Новатни пожал плечами.
– Цитирую: «Меня хотят убить». Точка.
Флек заставил Новатни подтвердить, что Дено Политис приходил к ним в дом после обвинения в мелкой краже и в присутствии Клаудии во всех красках рассказывал про убийство.
Во время перекрестного допроса О’Грейди спросил у Новатни, обвиняла ли его Клаудия в каких-либо других преступлениях. Новатни недоуменно промолчал, и О’Грейди добавил:
– Возможно, ей было известно о других ваших деяниях, например, о попытке подорвать плотину Гувер?
– Возражаю! – воскликнул Флек. – Это не относится к делу.
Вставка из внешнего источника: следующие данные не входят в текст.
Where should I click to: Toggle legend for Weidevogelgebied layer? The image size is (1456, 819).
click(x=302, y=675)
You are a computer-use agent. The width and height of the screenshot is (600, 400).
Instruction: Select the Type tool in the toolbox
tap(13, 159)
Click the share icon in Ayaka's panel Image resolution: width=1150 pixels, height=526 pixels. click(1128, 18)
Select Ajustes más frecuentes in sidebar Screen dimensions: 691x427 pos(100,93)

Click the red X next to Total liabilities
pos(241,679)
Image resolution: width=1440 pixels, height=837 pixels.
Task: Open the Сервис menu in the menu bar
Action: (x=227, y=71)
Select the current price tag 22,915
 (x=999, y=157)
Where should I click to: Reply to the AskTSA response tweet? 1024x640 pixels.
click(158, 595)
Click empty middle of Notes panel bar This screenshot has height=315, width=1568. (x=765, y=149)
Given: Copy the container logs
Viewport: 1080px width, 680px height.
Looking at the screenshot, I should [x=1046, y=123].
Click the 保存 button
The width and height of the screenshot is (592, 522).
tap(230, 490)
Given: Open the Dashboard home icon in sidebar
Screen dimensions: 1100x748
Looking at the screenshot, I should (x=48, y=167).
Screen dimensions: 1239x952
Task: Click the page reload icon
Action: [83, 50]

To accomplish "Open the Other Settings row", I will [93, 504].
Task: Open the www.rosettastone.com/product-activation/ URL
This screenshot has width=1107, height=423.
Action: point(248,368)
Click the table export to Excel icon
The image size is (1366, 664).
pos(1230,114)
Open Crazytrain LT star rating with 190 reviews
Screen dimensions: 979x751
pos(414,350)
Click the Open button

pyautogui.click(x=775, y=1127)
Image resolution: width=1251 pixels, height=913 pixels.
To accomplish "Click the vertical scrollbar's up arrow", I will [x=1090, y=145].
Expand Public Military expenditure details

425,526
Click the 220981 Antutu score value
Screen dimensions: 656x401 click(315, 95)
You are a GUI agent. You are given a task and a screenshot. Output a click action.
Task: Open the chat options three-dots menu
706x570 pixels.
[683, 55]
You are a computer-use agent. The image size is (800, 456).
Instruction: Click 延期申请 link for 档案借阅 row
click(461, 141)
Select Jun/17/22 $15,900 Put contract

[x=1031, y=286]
– Отклоняется, – сказал судья.
Новатни кивнул.
– Она говорила, что знает.
– Ага… то есть, по вашим словам, ей было известно про взрывчатку на плотине? И что, по ее мнению, там произошло?
– Понятия не имею, вам виднее, – огрызнулся Новатни.
– Вы не знаете, что именно она нам сказала?
– Нет.
– Но откуда вы знаете, что об этом вообще шла речь?
– Потому что мы с моим адвокатом изучили запись ее допроса.
О’Грейди смерил торжествующим взглядом сперва Флека, затем Дая.
– И кто же ваш адвокат?.. Для протокола.
– Лью Дай.
О’Грейди заставил Новатни признать, что Клаудия не называла ни его имени, ни имени его младшего брата в связи с происшествием на плотине Гувер, и наконец спросил:
– А почему вы столь уверены, что речь шла про вас и вашего брата, раз никаких имен не прозвучало?
Новатни посмотрел на Клаудию.
– А почему бы и нет? Она же обвинила меня в убийстве.
Задав еще несколько вопросов и окончательно подорвав авторитет Новатни как свидетеля, О’Грейди его отпустил. Судья Мартин заявил адвокатам, что рассмотрит их ходатайство.
* * *
Примерно в то же время, когда в зале судебных заседаний проходили слушания по делу Клаудии, шерифы трех округов получили сообщение от Бюро криминальной идентификации. Самозарядный пистолет двадцать второго калибра, из которого застрелили Маккана, его мать и Кристин Хердман в округе Франклин, был идентичен оружию, из которого убили Дженкина Т. Джонса в округе Ликинг и преподобного Джеральда Филдса в округе Фэрфилд.
При этом никто не упомянул очевидный факт – что Джонс и Филдс были убиты в тот самый момент, когда Клаудия находилась в тюрьме.